The Sweet Treats of Christmas

One of the many things I love about the Christmas season is the excuse to spend a lot of time baking. Every year my gift to family and close friends is an array of yummy homemade treats. I pretty much have my staples, but am also willing to try new things as well. I adopted some orange-cranberry cookies a few years ago that I love, but actually didn’t have time to make this year. Last year I also tried my hand at making homemade chocolate covered cherries, which I really would have liked to do again, but they are super time-consuming as it involves a multi-day process so again I didn’t have time to try them out again this year.
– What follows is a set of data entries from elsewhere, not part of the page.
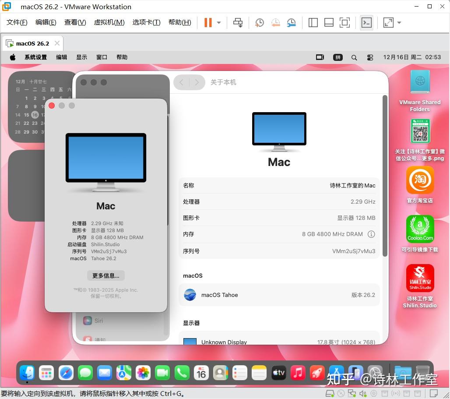Open Safari from the Dock
Viewport: 450px width, 399px height.
tap(66, 373)
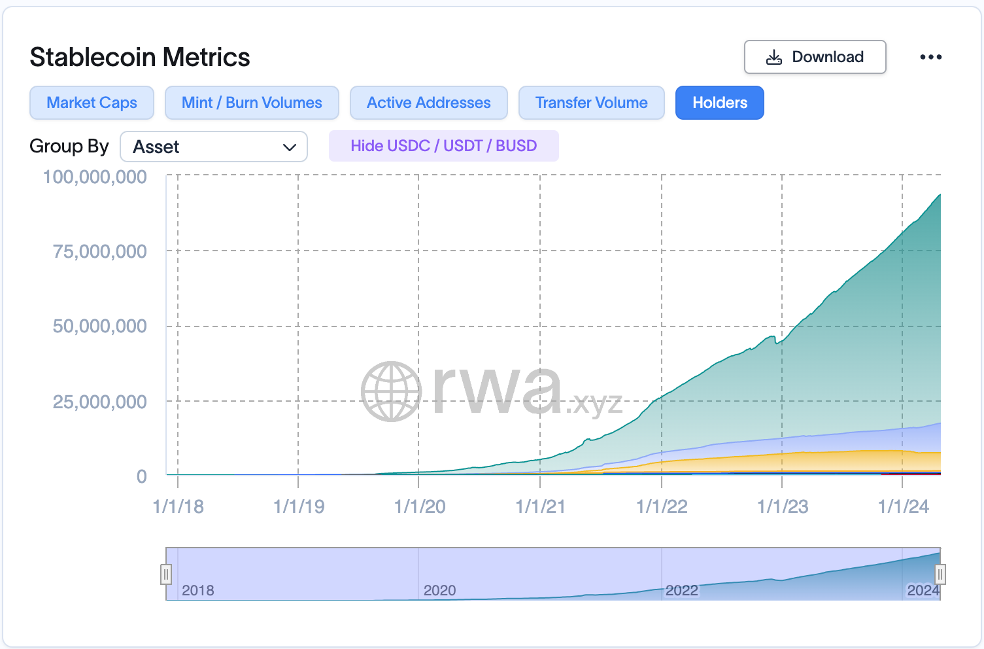The width and height of the screenshot is (984, 649).
Task: Click the Download icon next to Download label
Action: point(774,57)
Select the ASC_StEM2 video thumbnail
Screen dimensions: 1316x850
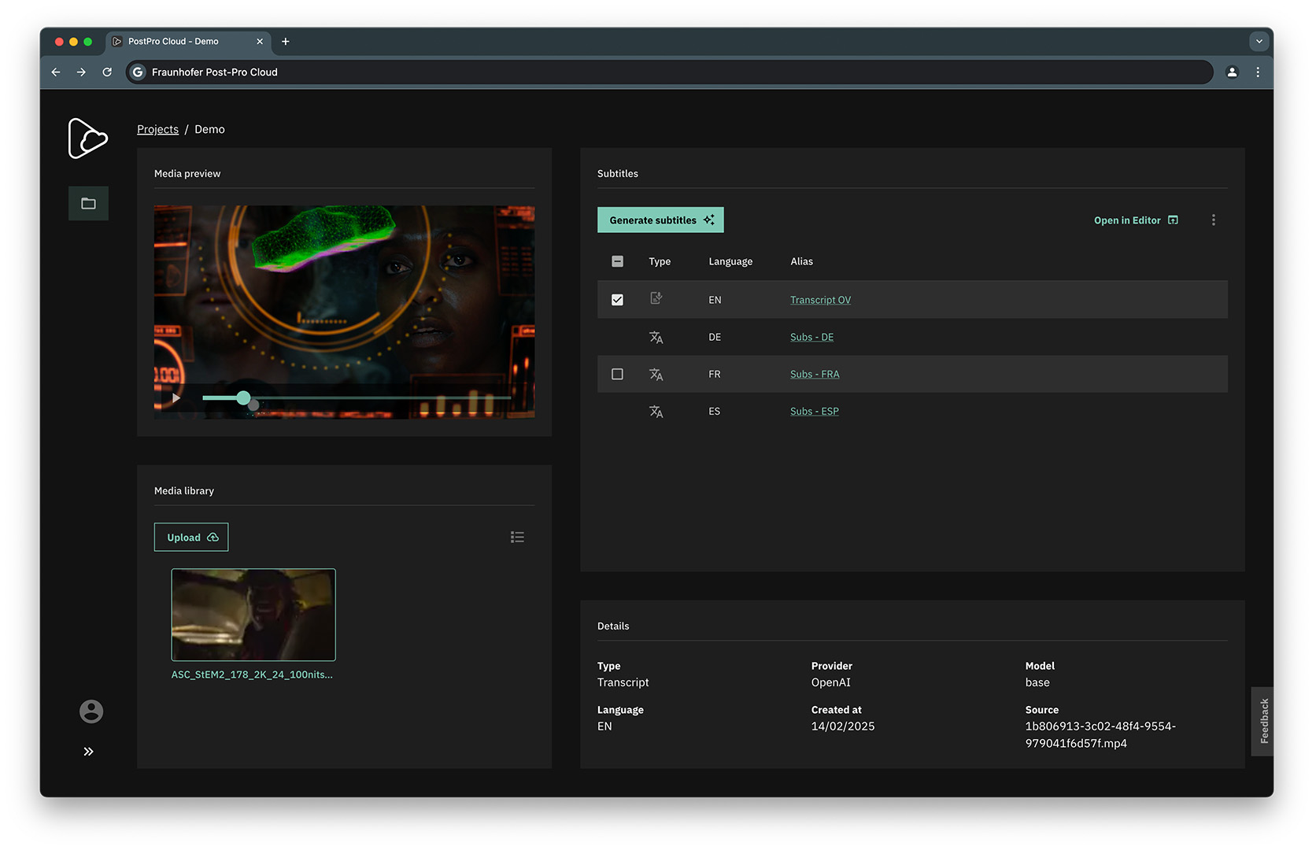[x=253, y=615]
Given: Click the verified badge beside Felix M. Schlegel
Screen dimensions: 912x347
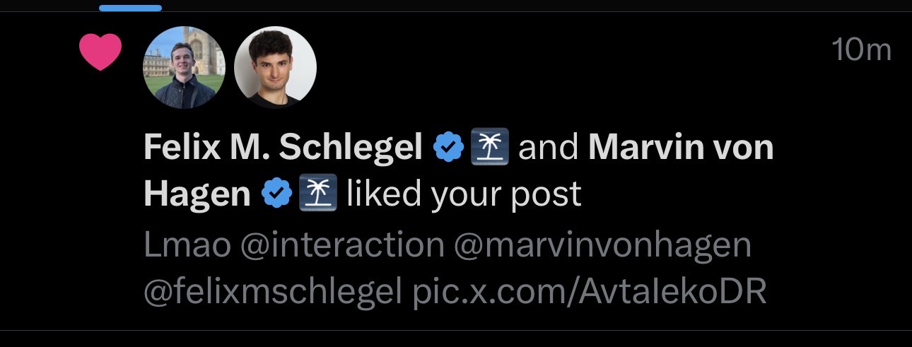Looking at the screenshot, I should 446,148.
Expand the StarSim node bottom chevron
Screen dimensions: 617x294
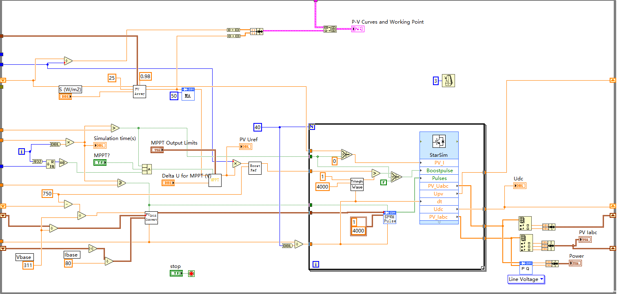[x=439, y=222]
This Christmas season for some reason I just felt completely pressed for time, so I wasn’t as expansive in my baking efforts as I’ve often been. I did manage to whip up a few of my staples though.

The most time consuming cookies I make, and the ones I tend to make the most of are your classic cookie cutter sugar cookies. I probably made about 20 dozen of these this year. Since they involve rolling out the dough, cutting out the cookies, and then frosting them once they’re baked I definitely spent a lot of time baking these.

Here’s the recipe, though the librarian in me feels really horrible about posting it since I don’t think it’s old enough to be out of copyright and I don’t know where it came from other than that it’s out of some old cookbook my mother had.

Cookie Cutter Sugar Cookies

4 cups flour
3 tsp. baking powder
1 tsp. salt
1 cup butter
1 1/2 cups sugar
2 eggs
2 tsp. vanilla
2 T. milk

Mix together flour, baking powder and salt.
Cream together butter and sugar; add egg and beat until smooth and fluffy.
Stir in vanilla.
Add flour mixture and milk alternately.
Chill cook dough until easy to handle.
Roll out dough 1/4 inch thick on lightly floured board. Cut with cookie cutter.
Bake at 400 degrees for 6 to 10 minutes.


I don’t have an official recipe for the frosting, but it’s a combination of powdered sugar, a little bit of milk, and a splash of vanilla mixed together until it’s the proper consistency for frosting a cookie.

Betty Crocker’s Ultimate Spritz Cookies

I also make cookie press cookies every year  as well. I use Betty Crocker’s Ultimate Spritz Cookie Recipe, which you can find online here.

Russian Tea Cakes

I also use good old Betty Crocker’s recipe for Russian Tea Cakes.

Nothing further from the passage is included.